Conventionally, lower-case letters in this string
represent literal information which is copied directly
to the output.
Upper-case letters generally introduce specific
macro-operations, some of which may be followed
by modifying information.
The code strings in the tables are written with tabs and
new-lines used freely to suggest instructions which will be generated;
the table-compiling program compresses tabs (using the 0200 bit of the
next character) and throws away some of the new-lines.
For example the macro `F' is ordinarily written on a line by itself;
but since its expansion will end with a new-line, the new-line
after `F' itself is dispensable.
This is all to reduce the size of the stored tables.
.PP
The first set of macro-operations is concerned with
compiling subtrees.
Recall that this is done by the
.II cexpr
routine.
In the following discussion the `current register'
is generally the argument register to
.II cexpr;
that is, the place where the result is desired.
The `next register' is numbered one
higher
than the current register.
(This explanation isn't fully true
because of complications, described below, involving
operations which require even-odd register pairs.)
.IP F
causes a recursive call to
the
.II rcexpr
routine to compile code which places the value of the first (left)
operand of the operator in the current register.
.RT
.IP F1
generates code which places the value of the first operand in the
next register.
It is incorrectly used if there might be no next register;
that is, if the degree of difficulty of the first operand is not `easy;'
if not, another register might not be available.
.RT
.IP FS
generates code which pushes the value of the first operand on the stack,
by calling
.II rcexpr
specifying
.II sptab
as the table.
.LP
Analogously,
.IP "S, S1, SS"
compile the second (right) operand
into the current register, the next register, or onto the stack.
.LP
To deal with registers, there are
.IP R
which expands into the name of the current register.
──────
> [TASK DETAILS]: According to the code-table excerpt, how does the table-compiling program compress tabs? The data that follow have nothing to do with this.

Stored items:
──────
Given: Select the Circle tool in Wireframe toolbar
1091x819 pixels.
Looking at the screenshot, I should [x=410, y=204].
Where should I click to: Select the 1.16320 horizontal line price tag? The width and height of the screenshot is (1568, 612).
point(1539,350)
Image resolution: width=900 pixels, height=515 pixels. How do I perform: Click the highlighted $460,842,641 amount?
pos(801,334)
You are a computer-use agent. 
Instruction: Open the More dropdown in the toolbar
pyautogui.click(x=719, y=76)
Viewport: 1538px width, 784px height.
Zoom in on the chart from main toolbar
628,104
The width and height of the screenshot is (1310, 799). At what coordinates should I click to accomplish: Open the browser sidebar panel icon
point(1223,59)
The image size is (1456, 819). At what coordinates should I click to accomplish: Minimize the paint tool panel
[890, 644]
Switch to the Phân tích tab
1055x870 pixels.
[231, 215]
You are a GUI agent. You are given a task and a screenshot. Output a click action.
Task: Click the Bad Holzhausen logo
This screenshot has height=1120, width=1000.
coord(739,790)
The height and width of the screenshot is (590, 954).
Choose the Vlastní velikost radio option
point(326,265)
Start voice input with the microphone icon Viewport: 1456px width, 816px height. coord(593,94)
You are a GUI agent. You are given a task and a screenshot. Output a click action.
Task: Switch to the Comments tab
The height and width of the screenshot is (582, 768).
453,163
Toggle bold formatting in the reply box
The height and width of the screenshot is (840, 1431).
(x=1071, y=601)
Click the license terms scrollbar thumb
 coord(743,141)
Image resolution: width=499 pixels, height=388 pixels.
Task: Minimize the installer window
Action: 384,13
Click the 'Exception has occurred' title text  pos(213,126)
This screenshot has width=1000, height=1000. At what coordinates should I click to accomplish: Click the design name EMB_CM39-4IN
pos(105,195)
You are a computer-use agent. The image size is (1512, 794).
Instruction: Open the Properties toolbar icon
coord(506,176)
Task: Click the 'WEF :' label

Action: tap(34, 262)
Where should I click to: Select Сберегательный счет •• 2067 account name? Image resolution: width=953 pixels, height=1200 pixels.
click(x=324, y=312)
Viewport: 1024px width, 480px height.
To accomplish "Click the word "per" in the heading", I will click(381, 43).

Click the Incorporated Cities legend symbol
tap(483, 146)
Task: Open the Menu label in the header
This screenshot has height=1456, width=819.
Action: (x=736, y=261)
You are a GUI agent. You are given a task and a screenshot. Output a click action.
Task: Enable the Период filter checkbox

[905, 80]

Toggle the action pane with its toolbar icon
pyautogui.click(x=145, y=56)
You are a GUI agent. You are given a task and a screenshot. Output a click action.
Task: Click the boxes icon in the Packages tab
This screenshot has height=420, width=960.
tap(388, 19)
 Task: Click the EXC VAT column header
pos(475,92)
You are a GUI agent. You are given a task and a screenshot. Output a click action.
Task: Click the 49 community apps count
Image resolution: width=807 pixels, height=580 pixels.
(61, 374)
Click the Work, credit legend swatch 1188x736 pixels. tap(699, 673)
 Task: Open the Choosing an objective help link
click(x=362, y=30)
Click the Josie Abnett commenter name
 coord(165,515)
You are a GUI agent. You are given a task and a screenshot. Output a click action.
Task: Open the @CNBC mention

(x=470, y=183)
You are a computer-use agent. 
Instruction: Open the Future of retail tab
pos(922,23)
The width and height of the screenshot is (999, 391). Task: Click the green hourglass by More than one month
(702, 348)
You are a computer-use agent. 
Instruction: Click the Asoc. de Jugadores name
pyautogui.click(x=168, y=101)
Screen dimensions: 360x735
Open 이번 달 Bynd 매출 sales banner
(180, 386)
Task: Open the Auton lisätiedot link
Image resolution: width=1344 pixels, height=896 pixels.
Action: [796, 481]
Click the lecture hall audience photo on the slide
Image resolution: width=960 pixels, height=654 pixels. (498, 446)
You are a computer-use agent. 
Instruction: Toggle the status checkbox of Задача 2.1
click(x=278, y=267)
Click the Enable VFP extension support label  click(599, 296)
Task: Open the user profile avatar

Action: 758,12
──────
> [OUTPUT OF THE TASK]: It uses the 0200 bit of the next character.